Sentimento de solidariedade

Segundo o frei capuchino, “outro fruto positivo da presente crise de saúde é o sentimento de solidariedade. Quando foi, desde que há memória, que os homens de todas as nações se sentiram tão unidos, tão iguais, tão pouco contenciosos, como neste momento de dor? Jamais como agora temos sentido a verdade de um nosso grande poeta: “Homens, paz! Sobre a terra firme grande é mistério”. Esquecemo-nos dos muros por construir. O vírus não conhece fronteiras. Num segundo, abateu todas as barreiras e as distinções: de raça, religião, censo e poder.

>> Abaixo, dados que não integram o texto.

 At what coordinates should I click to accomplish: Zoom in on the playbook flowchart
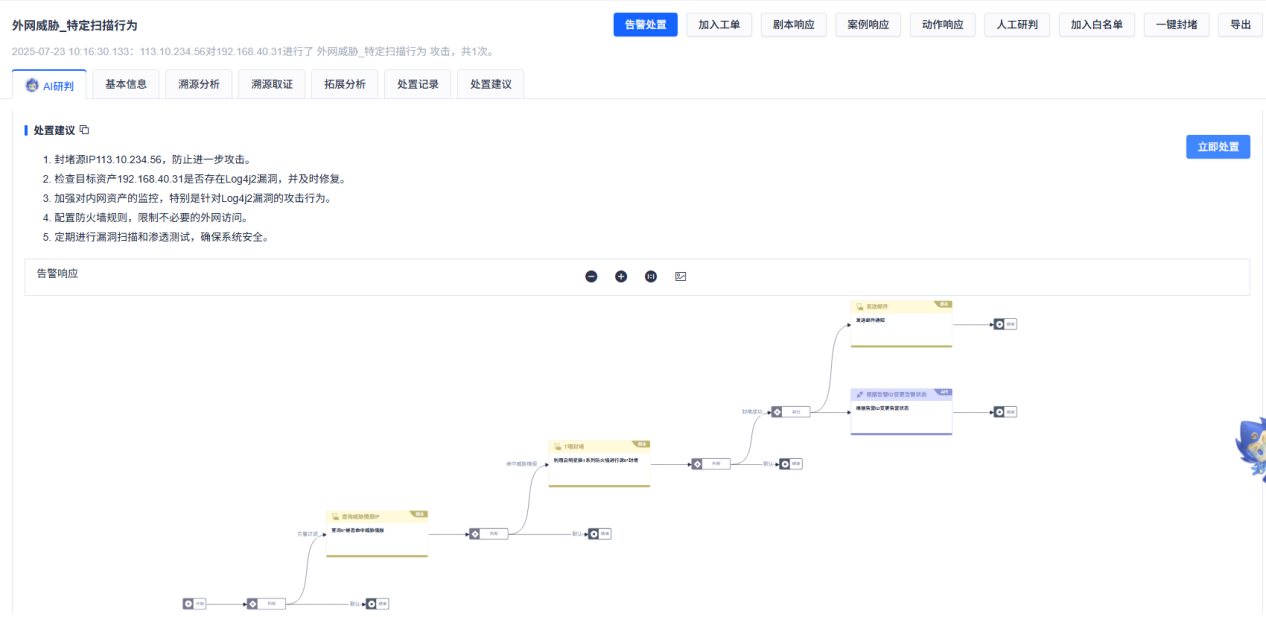click(621, 276)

“Não devemos voltar atrás quando este momento tiver passado. Como nos tem exortado o Santo Padre, não devemos desperdiçar esta ocasião. Não deixemos que tanta dor, tantas mortes, tanto esforço heroico por parte dos profissionais da saúde tenha sido em vão. É esta a “recessão” que mais devemos temer..”

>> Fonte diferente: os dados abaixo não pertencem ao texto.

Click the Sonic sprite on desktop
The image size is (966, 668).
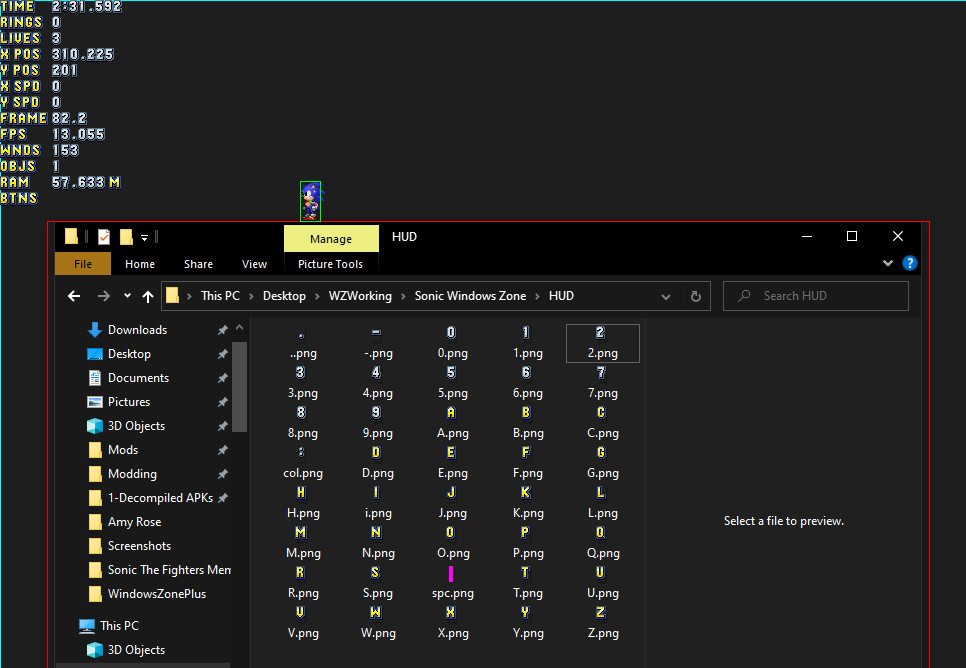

“Demos um basta à trágica corrida às armas. Gritem com todas as vossas forças, jovens, porque é acima de tudo o vosso destino que está em jogo. Destinemos os intermináveis recursos empregados para as armas a finalidades como saúde, saneamento, alimentação e cuidado da criação. Deixemos à geração que virá, se necessário, um mundo mais pobre de coisas e dinheiro, porém mais rico de humanidade”, concluiu Cantalamessa.